And none of us, not even Carson, is crazy enough to ask.
“Okay, then riddle me this,” Carson sighs. “Where do baby Barbies and Kens come from if there are no dicks and pussies in the Barbie-verse?”
“Do you ever take a single millisecond to review the shit that pops into your damaged head before letting it fall out of your mouth?” Sebastian grunts.
“No, because that would be boring,” Carson shrugs in response.
To be clear, Carson is a fucking lunatic. But then, so are the rest of us, at least to varying degrees. It's probably why we became friends in the first place, and why we still are over ten years later.
Ten years from starting at the bottom as damaged goods to being at the very fucking top of the pile.
If we’re being honest, the driving factor was me. Maybe it’s something I was born with, but the second I found myself part of the Syndicate and embraced by this strange, shadowy, old-world brotherhood of a family, there was no limit to my ambition.
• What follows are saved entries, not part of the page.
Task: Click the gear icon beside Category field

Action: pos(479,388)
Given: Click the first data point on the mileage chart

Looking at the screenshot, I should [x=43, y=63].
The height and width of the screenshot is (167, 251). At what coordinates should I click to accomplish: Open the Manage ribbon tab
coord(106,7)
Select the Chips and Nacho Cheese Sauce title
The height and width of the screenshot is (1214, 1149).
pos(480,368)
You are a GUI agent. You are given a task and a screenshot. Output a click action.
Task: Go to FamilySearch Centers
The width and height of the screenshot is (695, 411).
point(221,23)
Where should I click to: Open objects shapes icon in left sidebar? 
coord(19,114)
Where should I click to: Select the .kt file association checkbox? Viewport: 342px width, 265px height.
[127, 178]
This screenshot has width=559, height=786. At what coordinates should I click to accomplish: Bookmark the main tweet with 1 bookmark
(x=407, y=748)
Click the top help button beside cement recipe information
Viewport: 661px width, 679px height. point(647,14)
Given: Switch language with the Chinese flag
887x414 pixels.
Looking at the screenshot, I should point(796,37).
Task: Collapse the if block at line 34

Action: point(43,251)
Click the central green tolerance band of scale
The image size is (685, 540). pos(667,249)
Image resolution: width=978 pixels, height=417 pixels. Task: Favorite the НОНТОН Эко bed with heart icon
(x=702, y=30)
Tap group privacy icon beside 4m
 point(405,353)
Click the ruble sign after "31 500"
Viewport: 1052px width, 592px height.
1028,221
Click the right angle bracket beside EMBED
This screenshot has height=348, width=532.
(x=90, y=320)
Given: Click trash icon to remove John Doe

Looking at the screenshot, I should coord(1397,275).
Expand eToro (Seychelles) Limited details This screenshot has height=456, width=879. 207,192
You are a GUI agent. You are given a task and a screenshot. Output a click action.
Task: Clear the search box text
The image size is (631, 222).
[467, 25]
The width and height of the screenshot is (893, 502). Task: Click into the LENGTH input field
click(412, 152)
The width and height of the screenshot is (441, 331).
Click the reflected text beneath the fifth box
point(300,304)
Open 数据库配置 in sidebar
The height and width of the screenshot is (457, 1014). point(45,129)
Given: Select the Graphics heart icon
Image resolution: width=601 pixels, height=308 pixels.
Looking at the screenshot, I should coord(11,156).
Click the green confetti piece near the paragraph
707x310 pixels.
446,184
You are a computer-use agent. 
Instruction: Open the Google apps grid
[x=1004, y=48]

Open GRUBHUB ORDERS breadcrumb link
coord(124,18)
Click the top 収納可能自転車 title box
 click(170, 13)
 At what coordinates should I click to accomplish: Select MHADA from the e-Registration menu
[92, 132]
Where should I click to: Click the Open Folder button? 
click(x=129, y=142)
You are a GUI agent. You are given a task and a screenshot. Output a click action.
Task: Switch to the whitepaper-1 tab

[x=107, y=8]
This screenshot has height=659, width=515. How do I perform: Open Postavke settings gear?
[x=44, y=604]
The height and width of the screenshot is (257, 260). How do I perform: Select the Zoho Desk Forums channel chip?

I’ve always been like that. I don’t just dip my toes in. It’s all or nothing.
And that’s how a runaway from a broken home in McKeesport, Pennsylvania with drug addict parents went from packing baggies of coke and pills to being an enforcer.
To joining the secretive intelligence wing of the Syndicate.
To being invited to bigger tables at more important meetings.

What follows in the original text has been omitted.